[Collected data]

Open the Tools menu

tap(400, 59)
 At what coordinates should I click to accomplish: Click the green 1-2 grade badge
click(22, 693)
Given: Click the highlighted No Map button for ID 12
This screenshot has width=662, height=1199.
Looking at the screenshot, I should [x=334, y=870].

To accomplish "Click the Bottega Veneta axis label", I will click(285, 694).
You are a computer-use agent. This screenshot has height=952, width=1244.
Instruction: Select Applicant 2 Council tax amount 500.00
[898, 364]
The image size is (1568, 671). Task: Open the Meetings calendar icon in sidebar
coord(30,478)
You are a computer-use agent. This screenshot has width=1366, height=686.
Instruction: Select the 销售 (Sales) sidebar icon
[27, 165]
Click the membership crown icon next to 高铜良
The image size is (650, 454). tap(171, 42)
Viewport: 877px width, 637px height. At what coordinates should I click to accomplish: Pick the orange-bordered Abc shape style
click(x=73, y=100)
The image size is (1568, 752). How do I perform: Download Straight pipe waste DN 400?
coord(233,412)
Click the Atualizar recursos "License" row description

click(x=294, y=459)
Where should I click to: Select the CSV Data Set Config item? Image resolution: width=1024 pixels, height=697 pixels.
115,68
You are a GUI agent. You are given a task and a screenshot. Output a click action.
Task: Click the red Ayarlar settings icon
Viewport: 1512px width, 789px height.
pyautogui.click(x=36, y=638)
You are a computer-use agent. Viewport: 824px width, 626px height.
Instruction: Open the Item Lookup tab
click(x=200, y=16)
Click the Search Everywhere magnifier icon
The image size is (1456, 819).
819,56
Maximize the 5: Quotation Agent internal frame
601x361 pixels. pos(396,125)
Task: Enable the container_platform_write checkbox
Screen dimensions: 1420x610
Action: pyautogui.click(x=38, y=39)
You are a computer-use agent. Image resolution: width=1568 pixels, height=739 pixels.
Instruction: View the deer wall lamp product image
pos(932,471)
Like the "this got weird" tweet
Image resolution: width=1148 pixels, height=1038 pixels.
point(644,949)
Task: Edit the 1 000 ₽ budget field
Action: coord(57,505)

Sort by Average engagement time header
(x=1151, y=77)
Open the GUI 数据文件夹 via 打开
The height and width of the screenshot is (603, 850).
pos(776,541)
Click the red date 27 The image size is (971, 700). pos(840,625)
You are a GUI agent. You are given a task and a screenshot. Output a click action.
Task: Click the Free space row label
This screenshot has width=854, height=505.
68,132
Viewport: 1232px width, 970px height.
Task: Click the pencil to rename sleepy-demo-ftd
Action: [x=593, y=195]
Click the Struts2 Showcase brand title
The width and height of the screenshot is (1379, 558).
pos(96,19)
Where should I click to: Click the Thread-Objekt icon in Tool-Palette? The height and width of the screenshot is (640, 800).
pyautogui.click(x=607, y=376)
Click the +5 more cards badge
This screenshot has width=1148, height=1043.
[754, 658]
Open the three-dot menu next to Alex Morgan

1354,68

WORK INSTRUCTIONS => Quote the data word for word, starting with its first line and stopping after the line that contains "will click(285, 694).".

RIGHT ANSWER =>
Open the Tools menu

tap(400, 59)
 At what coordinates should I click to accomplish: Click the green 1-2 grade badge
click(22, 693)
Given: Click the highlighted No Map button for ID 12
This screenshot has width=662, height=1199.
Looking at the screenshot, I should [x=334, y=870].

To accomplish "Click the Bottega Veneta axis label", I will click(285, 694).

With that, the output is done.